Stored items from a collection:
= = =

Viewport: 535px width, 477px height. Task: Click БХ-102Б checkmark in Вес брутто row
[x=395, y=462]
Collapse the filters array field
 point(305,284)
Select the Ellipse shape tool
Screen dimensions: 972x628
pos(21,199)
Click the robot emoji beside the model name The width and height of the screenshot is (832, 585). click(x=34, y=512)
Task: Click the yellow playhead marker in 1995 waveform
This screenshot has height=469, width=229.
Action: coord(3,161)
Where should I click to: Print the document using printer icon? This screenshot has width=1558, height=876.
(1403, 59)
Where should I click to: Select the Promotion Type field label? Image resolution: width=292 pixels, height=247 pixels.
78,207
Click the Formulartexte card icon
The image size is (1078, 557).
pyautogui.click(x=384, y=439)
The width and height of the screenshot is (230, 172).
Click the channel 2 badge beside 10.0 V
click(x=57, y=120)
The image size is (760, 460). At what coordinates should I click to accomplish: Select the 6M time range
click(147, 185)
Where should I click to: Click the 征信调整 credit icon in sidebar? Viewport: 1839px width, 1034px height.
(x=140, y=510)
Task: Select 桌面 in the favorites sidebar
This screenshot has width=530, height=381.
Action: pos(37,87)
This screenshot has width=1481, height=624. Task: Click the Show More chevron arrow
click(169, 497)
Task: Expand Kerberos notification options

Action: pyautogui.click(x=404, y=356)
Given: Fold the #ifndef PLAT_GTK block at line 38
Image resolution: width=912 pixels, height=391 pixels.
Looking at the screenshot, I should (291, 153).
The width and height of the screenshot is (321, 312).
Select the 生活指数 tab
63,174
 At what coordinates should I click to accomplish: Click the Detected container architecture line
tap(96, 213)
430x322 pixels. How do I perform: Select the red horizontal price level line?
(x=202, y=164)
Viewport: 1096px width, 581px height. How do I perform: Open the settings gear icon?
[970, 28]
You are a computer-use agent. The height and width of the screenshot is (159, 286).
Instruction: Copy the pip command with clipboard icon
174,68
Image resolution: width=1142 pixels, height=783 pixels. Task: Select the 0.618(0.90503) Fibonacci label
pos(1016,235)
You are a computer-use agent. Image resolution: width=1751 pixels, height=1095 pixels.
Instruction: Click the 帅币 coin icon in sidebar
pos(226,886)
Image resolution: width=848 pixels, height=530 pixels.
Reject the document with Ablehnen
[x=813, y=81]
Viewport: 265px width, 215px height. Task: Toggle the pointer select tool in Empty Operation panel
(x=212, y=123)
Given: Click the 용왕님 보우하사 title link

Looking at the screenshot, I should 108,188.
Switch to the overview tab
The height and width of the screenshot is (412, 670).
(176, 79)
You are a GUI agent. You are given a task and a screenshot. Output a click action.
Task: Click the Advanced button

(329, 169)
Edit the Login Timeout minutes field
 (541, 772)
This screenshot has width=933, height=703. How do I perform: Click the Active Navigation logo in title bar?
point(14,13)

= = =

Rewrite all the records above, replacing every "Where should I click to" with "Where do I click to" and leaving everything else the same.

Viewport: 535px width, 477px height. Task: Click БХ-102Б checkmark in Вес брутто row
[x=395, y=462]
Collapse the filters array field
 point(305,284)
Select the Ellipse shape tool
Screen dimensions: 972x628
pos(21,199)
Click the robot emoji beside the model name The width and height of the screenshot is (832, 585). click(x=34, y=512)
Task: Click the yellow playhead marker in 1995 waveform
This screenshot has height=469, width=229.
Action: coord(3,161)
Where do I click to: Print the document using printer icon? This screenshot has width=1558, height=876.
(1403, 59)
Where do I click to: Select the Promotion Type field label? Image resolution: width=292 pixels, height=247 pixels.
78,207
Click the Formulartexte card icon
The image size is (1078, 557).
pyautogui.click(x=384, y=439)
The width and height of the screenshot is (230, 172).
Click the channel 2 badge beside 10.0 V
click(x=57, y=120)
The image size is (760, 460). At what coordinates should I click to accomplish: Select the 6M time range
click(147, 185)
Where do I click to: Click the 征信调整 credit icon in sidebar? Viewport: 1839px width, 1034px height.
(x=140, y=510)
Task: Select 桌面 in the favorites sidebar
This screenshot has width=530, height=381.
Action: pos(37,87)
This screenshot has width=1481, height=624. Task: Click the Show More chevron arrow
click(169, 497)
Task: Expand Kerberos notification options

Action: pyautogui.click(x=404, y=356)
Given: Fold the #ifndef PLAT_GTK block at line 38
Image resolution: width=912 pixels, height=391 pixels.
Looking at the screenshot, I should (291, 153).
The width and height of the screenshot is (321, 312).
Select the 生活指数 tab
63,174
 At what coordinates should I click to accomplish: Click the Detected container architecture line
tap(96, 213)
430x322 pixels. How do I perform: Select the red horizontal price level line?
(x=202, y=164)
Viewport: 1096px width, 581px height. How do I perform: Open the settings gear icon?
[970, 28]
You are a computer-use agent. The height and width of the screenshot is (159, 286).
Instruction: Copy the pip command with clipboard icon
174,68
Image resolution: width=1142 pixels, height=783 pixels. Task: Select the 0.618(0.90503) Fibonacci label
pos(1016,235)
You are a computer-use agent. Image resolution: width=1751 pixels, height=1095 pixels.
Instruction: Click the 帅币 coin icon in sidebar
pos(226,886)
Image resolution: width=848 pixels, height=530 pixels.
Reject the document with Ablehnen
[x=813, y=81]
Viewport: 265px width, 215px height. Task: Toggle the pointer select tool in Empty Operation panel
(x=212, y=123)
Given: Click the 용왕님 보우하사 title link

Looking at the screenshot, I should 108,188.
Switch to the overview tab
The height and width of the screenshot is (412, 670).
(176, 79)
You are a GUI agent. You are given a task and a screenshot. Output a click action.
Task: Click the Advanced button

(329, 169)
Edit the Login Timeout minutes field
 (541, 772)
This screenshot has width=933, height=703. How do I perform: Click the Active Navigation logo in title bar?
point(14,13)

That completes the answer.